Kentucky governor-elect Matt Bevin will remove clerk names from marriage licenses
With Tuesday’s election of Republican Matt Bevin as Kentucky’s next governor, debate over reshaping or dismantling the state’s health benefit exchange is expected to intensify.
It’s a talking point that may be hard to accomplish, said Drew Altman, chief executive of the Kaiser Foundation, a Menlo Park, California, nonprofit that studies health care.
Bevin’s “interviews and speeches”, Chitwood said, “seemed to strike a chord with evangelical voters and the election results indicate they turned out on this Election Day”.
Thursday governor-elect Matt Bevin named former Republican Primary opponent Hal Heiner to his transition steering committee. Experts predict that most will continue to do so at least until partisan passions cool after the 2016 general election.
Thousands of residents lost the health-care plans they liked, and most insurers on Kynect are increasing premiums by double-digits. Another elections watchdog, Richard Charnin, who holds a Masters Degree in Applied Mathematics just published preliminary results of his analysis of the cumulative vote shares in the Kentucky governor’s race, finding that the “cumulative vote shares indicate likely fraud”. Republicans have complete control of 30 legislatures and partial control of another eight.
In two states that have kept their expansion, Arizona and Ohio, Republicans hold the governorship and control both chambers of the legislature.
Russell Moore, president of Southern Baptists’ Ethics & Religious Liberty Commission, said in a statement, “Months ago, when Mayor Parker attempted to subpoena the sermons of Houston pastors, I argued then that the preaching of the church of God does not belong to the government and we will not hand it over”.
Bevin will seek those changes against a backdrop of major progress in Kentucky the past two years. One who welcomes the change is carpenter Clayton Johnson, 55, of Pine Bluff. It covered all costs for prostate surgery he had in December. “I guess it saved my life”. It pays for her blood pressure medication, but mainly it brings her peace of mind. “It relieves me of a whole lot of tension”.
But the Supreme Court’s landmark Obamacare decision in 2012 gave individual states the right not to participate in Medicaid expansion. Not only did he take back a seat that Democrats have controlled for 40 of the last 44 years, but he also won by a smashing margin, 53 percent to 44 percent.
Democrats suffered an additional Bluegrass blow when State Auditor Adam Edelen, the party’s top prospect for unseating Republican Sen. But two recent pieces of news ought to. They have drawn criticism for embracing part of Obamacare at home, while opposing it at the national level. In both cases, they said, “Enough is enough”.
According to one study, if states’ refusal to expand Medicaid leaves 5.2 million without coverage, those states will save $6.25 billion – but their hospitals will spend $6.4 billion more.

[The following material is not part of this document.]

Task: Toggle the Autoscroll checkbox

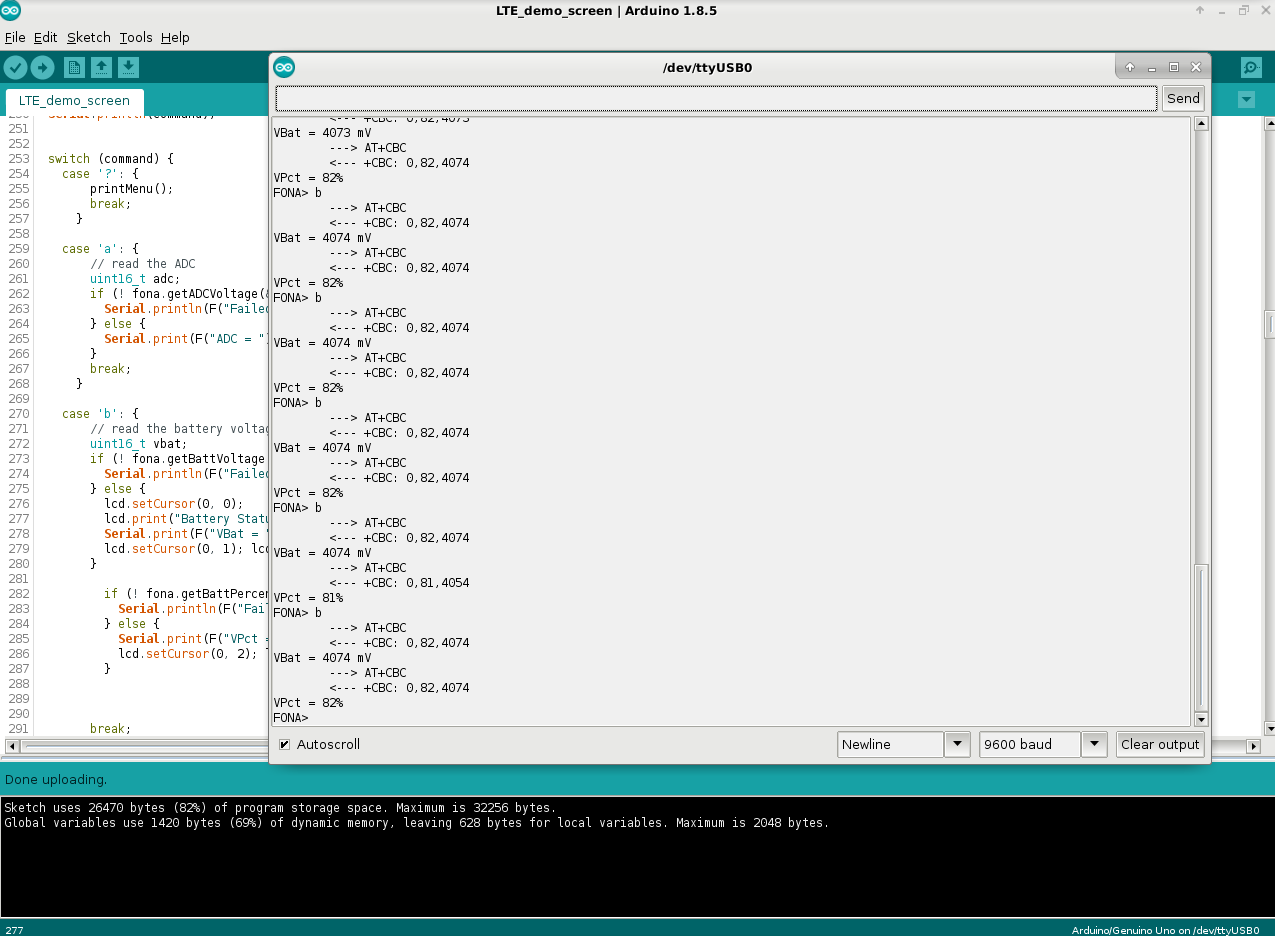Action: coord(285,745)
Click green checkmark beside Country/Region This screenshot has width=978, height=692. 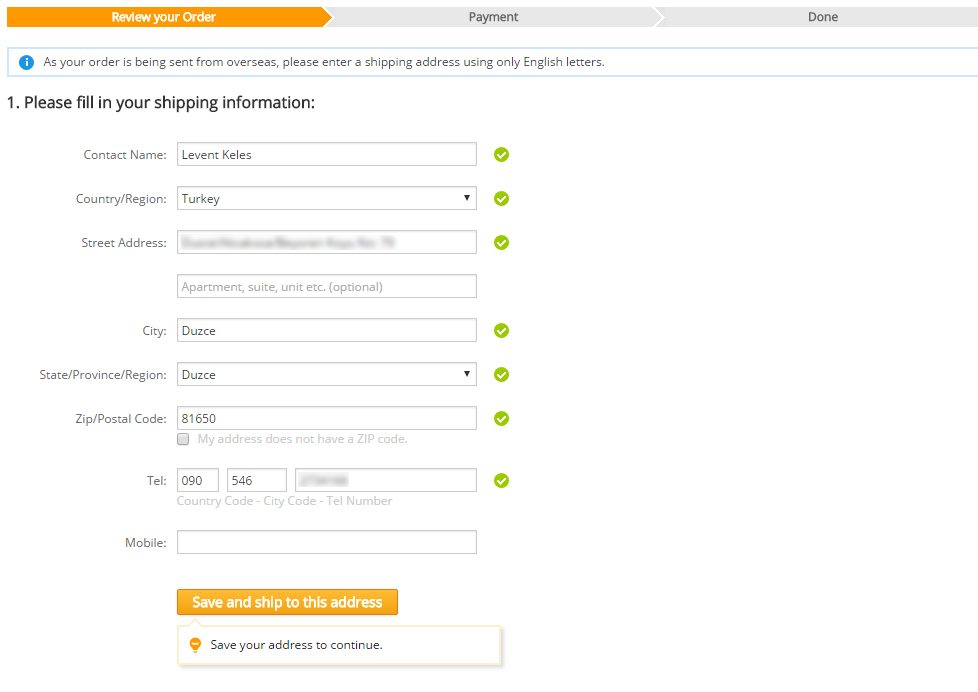(502, 199)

As Kentucky’s new governor, he will overhaul the state pension system, which is almost broke. And where you get your future presidential candidates matters. Republicans shunned the voting because most did not support Bevin, who had won his party’s nomination by just 83 votes in a three-way race. “The president will no longer be in office”.
Now, as for the Obamacare exchange in Kentucky, it is state-run.

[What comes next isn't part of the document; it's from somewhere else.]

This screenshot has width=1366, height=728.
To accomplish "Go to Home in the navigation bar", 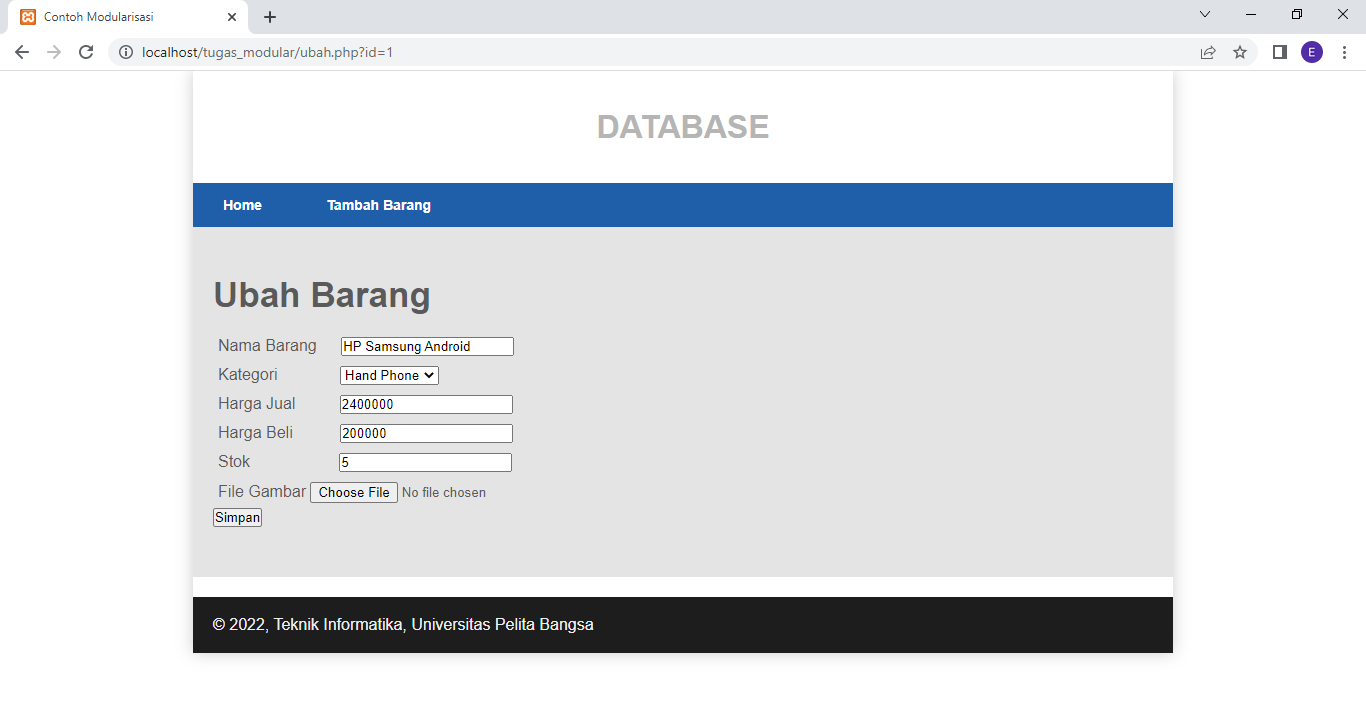I will tap(242, 205).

So far, 60 votes in the GOP-led House have failed to slow the health care law’s momentum.
Jenean Hampton had previously been named in the Republican State Leadership Committee’s “15 in ’15: Races to Watch” report, meant to highlight outstanding women and diverse candidates from around the country, a Republican National Committee press release notes.
The Democratic defeats have implications for policies as well as politics. If Kentucky is a better leading indicator of the views of the entire USA population, Donald Trump as president may become a reality.
Bevin spokeswoman Jessica Ditto said the federal exchange can operate more efficiently than Kynect and avoid duplication, while also ensuring that the USA government covers cost overruns. By summer, however, he appeared to have softened his position under a barrage of Democratic attacks.
By the end of the campaign, Bevin’s Web site still called for repealing the expansion.
Large numbers of people feel so hopeless, they did not vote Tuesday.